Given the matrices $\mathbf{A} \in \mathbb{R}^{M \times N}$ and $\mathbf{B} \in \mathbb{R}^{M \times M}$,
\begin{align} \arg \min_{\mathbf{X} \in \mathbb{R}^{N \times M}} \operatorname{Tr} \left( (\mathbf{A} \mathbf{X})^T \mathbf{B} ( \mathbf{A} \mathbf{X}) \right) - 2 \operatorname{Tr} ( \mathbf{B} \mathbf{A} \mathbf{X} ) \end{align}
where $\operatorname{Tr} (\cdot)$ denotes the trace operator. The above problem can be rewritten as follows
\begin{align} \arg \min_{\mathrm{vec}(\mathbf{AX})} \mathrm{vec}(\mathbf{AX})^T (\mathbf{B} \otimes \mathbf{I}) \mathrm{vec}(\mathbf{AX}) - 2 \mathrm{vec}(\mathbf{B} ) \mathrm{vec}(\mathbf{AX}). \end{align}
The above optimization can be solved easily for $\mathrm{vec}(\mathbf{AX})$ as it is a quadratic program with no constraints.

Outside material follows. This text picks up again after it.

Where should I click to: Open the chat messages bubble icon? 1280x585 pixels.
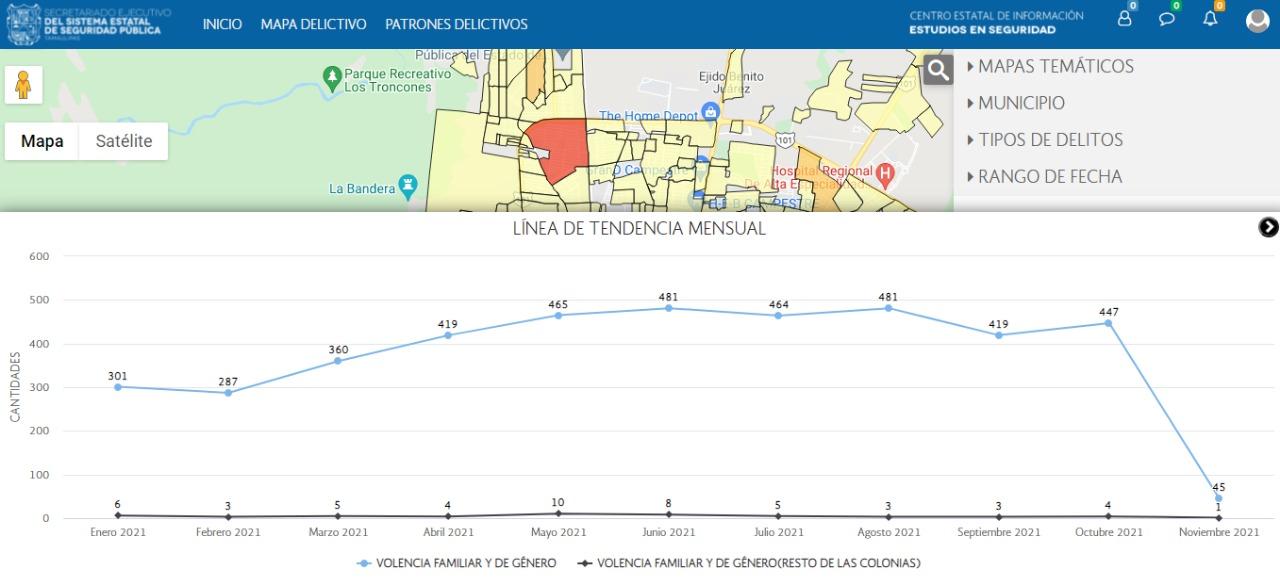[x=1167, y=20]
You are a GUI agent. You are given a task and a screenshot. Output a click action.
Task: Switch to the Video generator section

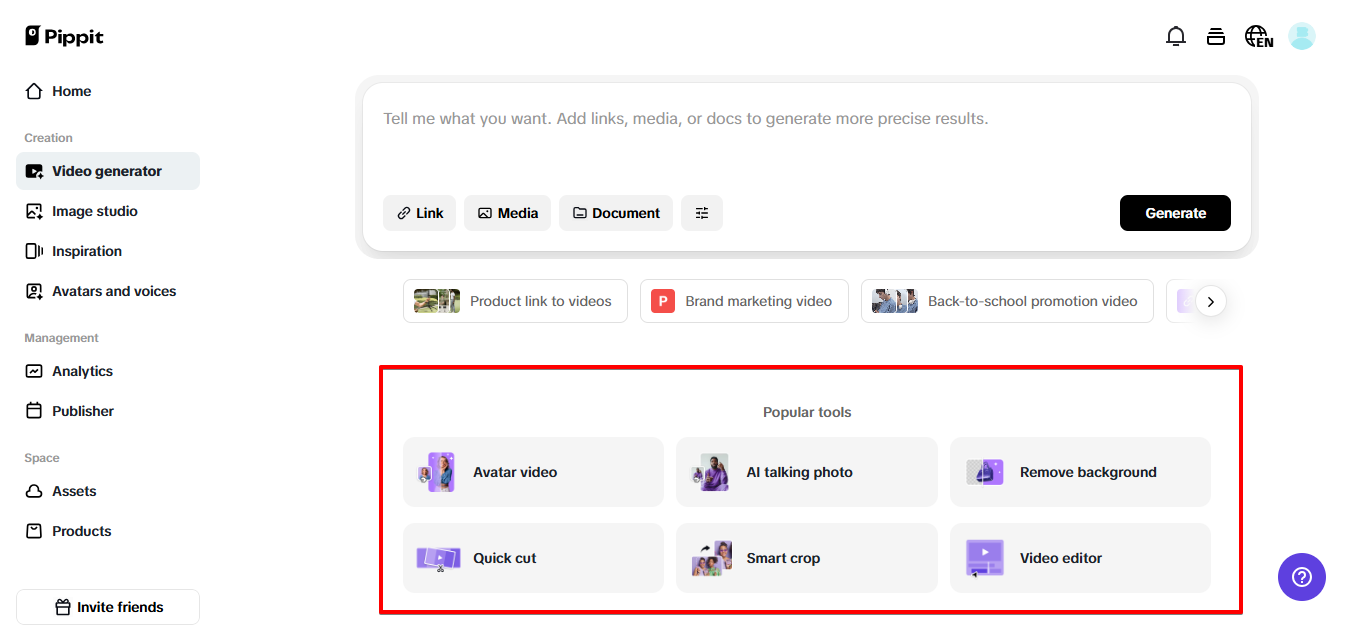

Suppose, we are given prior information that
$$\mathbf{X}_{ik}^{\min}<\mathbf{X}_{ik}<\mathbf{X}_{ik}^{\max}$$
How do I solve it as an inequality-constrained optimization problem for $\mathrm{vec}(\mathbf{X})$ not $\mathrm{vec}(\mathbf{AX})$?
In case $ B $ is a Positive Definite Matrix then there is $ {C}^{T} C = B $ by the Cholesky Decomposition.
So the problem can be rewritten as:
$$\begin{aligned} \arg \min_{X} \quad & \frac{1}{2} {\left\| A X C \right\|}_{F}^{2} - \operatorname{Tr} \left( D X \right) \\ \text{subject to} \quad & L \leq X \leq U \quad \text{Element wise} \end{aligned}$$
Where $ D = B A $.
Then the gradient of the objective function is easy:
$$ {A}^{T} A X C {C}^{T} - {D}^{T} $$
Now, just use Projected Gradient Descent and you're done.
Remark
In case the matrix is Positive Semi Definite, then you can use the LDL Decomposition and build $ C $ from there in the same manner. If $ B $ is neither PSd nor PD then the problem is not convex. Then you can do the same but only local solution is guaranteed.